(Excerpts from a dataset)

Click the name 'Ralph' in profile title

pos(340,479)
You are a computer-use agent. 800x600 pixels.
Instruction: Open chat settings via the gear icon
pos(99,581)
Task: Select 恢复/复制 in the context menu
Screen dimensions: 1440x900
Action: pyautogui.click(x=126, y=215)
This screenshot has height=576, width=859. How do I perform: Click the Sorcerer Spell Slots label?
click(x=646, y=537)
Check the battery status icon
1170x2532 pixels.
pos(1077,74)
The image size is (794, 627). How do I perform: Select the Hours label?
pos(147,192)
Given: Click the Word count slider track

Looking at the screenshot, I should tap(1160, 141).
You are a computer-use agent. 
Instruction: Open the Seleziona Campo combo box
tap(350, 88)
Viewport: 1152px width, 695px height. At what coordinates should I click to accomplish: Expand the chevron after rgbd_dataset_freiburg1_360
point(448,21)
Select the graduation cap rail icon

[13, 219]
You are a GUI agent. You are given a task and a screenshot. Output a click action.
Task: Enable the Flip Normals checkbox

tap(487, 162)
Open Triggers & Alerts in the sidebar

HOW TO COMPLETE THIS TASK
Your task is to retype, exactly and only, the lines from the one with "You are a GUI" through the final line above.

OUTPUT FOR THIS EXERCISE
You are a GUI agent. You are given a task and a screenshot. Output a click action.
Task: Enable the Flip Normals checkbox

tap(487, 162)
Open Triggers & Alerts in the sidebar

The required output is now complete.